Le département se pique de la lutte anti-moustique tigre


Il est là et il le restera, alors autant apprendre à s’en prémunir.

C’est déjà presque une vieille connaissance. Les Lot-et-Garonnais entendent bruisser les ailes d’aedes albopictus depuis des années. Le moustique tigre est là et bien là. Et avec lui un risque sanitaire que les autorités, préfecture, agence régionale de santé et Département, prennent très au sérieux. C’était l’objet d’une réunion au Conseil départemental où les pros de la démoustification ont dressé un bilan de l’invasion du petit insecte.
« C’est un problème récurrent depuis 2011 et son implantation dans le Marmandais », explique Charles Tizon, responsable de la surveillance de l’espèce à l’établissement public de démoustification de Méditerranée (EID). Depuis, le moustique s’étend à tire-d’aile le long de l’axe autoroutier, comme à Agen, où vers le nord (Miramont-de-Guyenne) et le sud (Casteljaloux).

Pas de cas de chikungunya

« Il est là et il le restera », prévient Charles Tizon… Alors autant apprendre à lutter et se prémunir contre ses conséquences. Il faut déjà le reconnaître. Et c’est assez facile.

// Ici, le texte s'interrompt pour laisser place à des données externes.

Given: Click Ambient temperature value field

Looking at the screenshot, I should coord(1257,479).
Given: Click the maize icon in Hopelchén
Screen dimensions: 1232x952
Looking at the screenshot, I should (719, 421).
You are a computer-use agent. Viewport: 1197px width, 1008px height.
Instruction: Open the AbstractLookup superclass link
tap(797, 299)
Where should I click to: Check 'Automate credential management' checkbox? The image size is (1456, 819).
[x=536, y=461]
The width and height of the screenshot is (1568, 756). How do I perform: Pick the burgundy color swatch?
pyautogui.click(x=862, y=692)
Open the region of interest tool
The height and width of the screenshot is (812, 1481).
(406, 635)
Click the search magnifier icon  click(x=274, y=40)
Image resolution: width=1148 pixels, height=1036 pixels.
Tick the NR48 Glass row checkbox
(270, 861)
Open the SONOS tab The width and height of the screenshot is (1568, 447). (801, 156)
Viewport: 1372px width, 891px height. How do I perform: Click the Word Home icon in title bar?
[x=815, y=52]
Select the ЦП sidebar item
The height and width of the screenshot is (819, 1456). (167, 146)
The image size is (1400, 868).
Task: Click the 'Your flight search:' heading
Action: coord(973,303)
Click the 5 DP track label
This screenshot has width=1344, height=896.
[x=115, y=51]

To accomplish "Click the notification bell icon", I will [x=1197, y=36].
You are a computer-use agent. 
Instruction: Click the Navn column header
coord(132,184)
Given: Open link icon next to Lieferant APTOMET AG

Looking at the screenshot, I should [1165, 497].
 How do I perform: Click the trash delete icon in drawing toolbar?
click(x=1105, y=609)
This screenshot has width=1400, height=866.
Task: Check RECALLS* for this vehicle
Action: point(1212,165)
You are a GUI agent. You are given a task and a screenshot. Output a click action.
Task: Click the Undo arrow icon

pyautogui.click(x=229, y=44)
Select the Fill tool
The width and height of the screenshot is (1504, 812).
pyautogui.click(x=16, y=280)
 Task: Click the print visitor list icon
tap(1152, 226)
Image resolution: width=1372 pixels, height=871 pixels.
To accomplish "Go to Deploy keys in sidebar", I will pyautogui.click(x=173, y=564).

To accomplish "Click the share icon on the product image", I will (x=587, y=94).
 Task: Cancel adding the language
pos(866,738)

Contrairement à ses cousins nocturnes, lui pique en journée. Il y va sans hésiter, sans tourner autour des oreilles par exemple… Il porte également des rayures blanches et noires qui le rendent facilement repérable.
L’aedes albopictus serait juste agaçant s’il n’était pas connu comme porteur des maladies comme le chikungunya ou la dengue. Mais aucun cas de contamination n’a été signalé en Lot-et-Garonne.
Question prévention, c’est à chacun de lutter. Si les produits d’extermination n’ont pas les faveurs des entomologistes (peu efficaces et surtout pouvant aider le moustique à développer une résistance), il reste des gestes simples comme ne pas laisser traîner d’eau stagnante ou couvrir les réservoirs. C’est à ce prix que le tigre ne feulera plus.

Gauvain Peleau-Barreyre

Gauthier et Nicolas sont prêts pour la chasse aux tigres

C’est la mission qui leur correspondait. Quand ils ont appris que le Conseil départemental recherchait des jeunes gens en contrat de service civique pour lutter contre la prolifération du petit nuisible, ils n’ont pas hésité.
Drivés et coachés par les agents du Département, eux mêmes formés par les professionnels de l’établissement public de démoustification de Méditerranée (EID), Gauthier, 24 ans, et Nicolas, 20 ans, seront opérationnels à partir du 1er août.
Ils sillonneront, pendant six mois, les communes exposées à la présence du moustique tigre notamment sur l’Agenais, l’Albret, le Marmandais et le Confluent.
Leur mission est d’aider les communes à identifier et détruire les foyers potentiels de l’insecte et d’aider les particuliers à lutter contre sa prolifération en les informant sur les gestes de prévention. Il peut leur être demandé d’assister les équipes de l’EID-Méditerrannée dans le cadre des enquêtes entomologiques autour des cas suspects de dengue ou de chikungunya signalés par l’ARS.